In this talk, I gathered leader's principles across many different organizations overseeing software projects using Ember.js to help us learn from each other. I also sought to understood how Ember.js's principles helps their organization and what recommendations they have for our community to help them keep bringing value to their clients and customers.


I live my life by principles. They help guide decisions at every step of my life. Moreover, I do a lot of my work out in the open and find that discussing and testing out ideas and strategies with other people brings about a better outcome than if I kept it to myself. In the end, I love learning from other people.
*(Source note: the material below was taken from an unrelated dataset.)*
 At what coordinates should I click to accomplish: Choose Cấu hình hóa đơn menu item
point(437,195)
The Future Of Templating In Ember

Chad Hietala
Chad Hietala

The templating layer in Ember has evolved architecturally numerous times in the history of the project. At each stage of this evolution we have been able to increase performance and ergonomics without introducing a lot of instability. But what's next for templating in Ember? In this talk I will explore the advantages of the VM architecture and why I think Ember is leading the way for a re-examination of how the larger JS community thinks about rendering.
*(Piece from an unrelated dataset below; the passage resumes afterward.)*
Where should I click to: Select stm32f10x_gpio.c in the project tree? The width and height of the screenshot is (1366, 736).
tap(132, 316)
I'm a Senior Staff Engineer at LinkedIn working on open source JavaScript infrastructure that powers LinkedIn's web properties.

Deliver fast apps even faster

Marco Otte-Witte
Marco Otte-Witte

We now have the tools to build apps that run fast (and that's only getting better as Glimmer advances) but they can only do so after having been delivered to our users. This talk explores what tools and mechanisms are available to get our apps to our users' devices faster, reducing the time until first and repeat launches.

We will look into mechanisms like HTTP/2, resource hints and lazy loading. We will also look at tooling that gives us better insight into the performance consequences each merged PR. Finally, we'll explore mechanisms in the Ember ecosystem to further optimize app delivery.


Marco is the founder of simplabs, a consultancy based in Munich, Germany specializing in Ember.js and Elixir/Phoenix. He has been working in Web Engineering since the late 90s and used many different languages and frameworks in project of all scale for enterprise clients and startups. Marco is passionate about conventions-based tools that liberate through imposing constraints.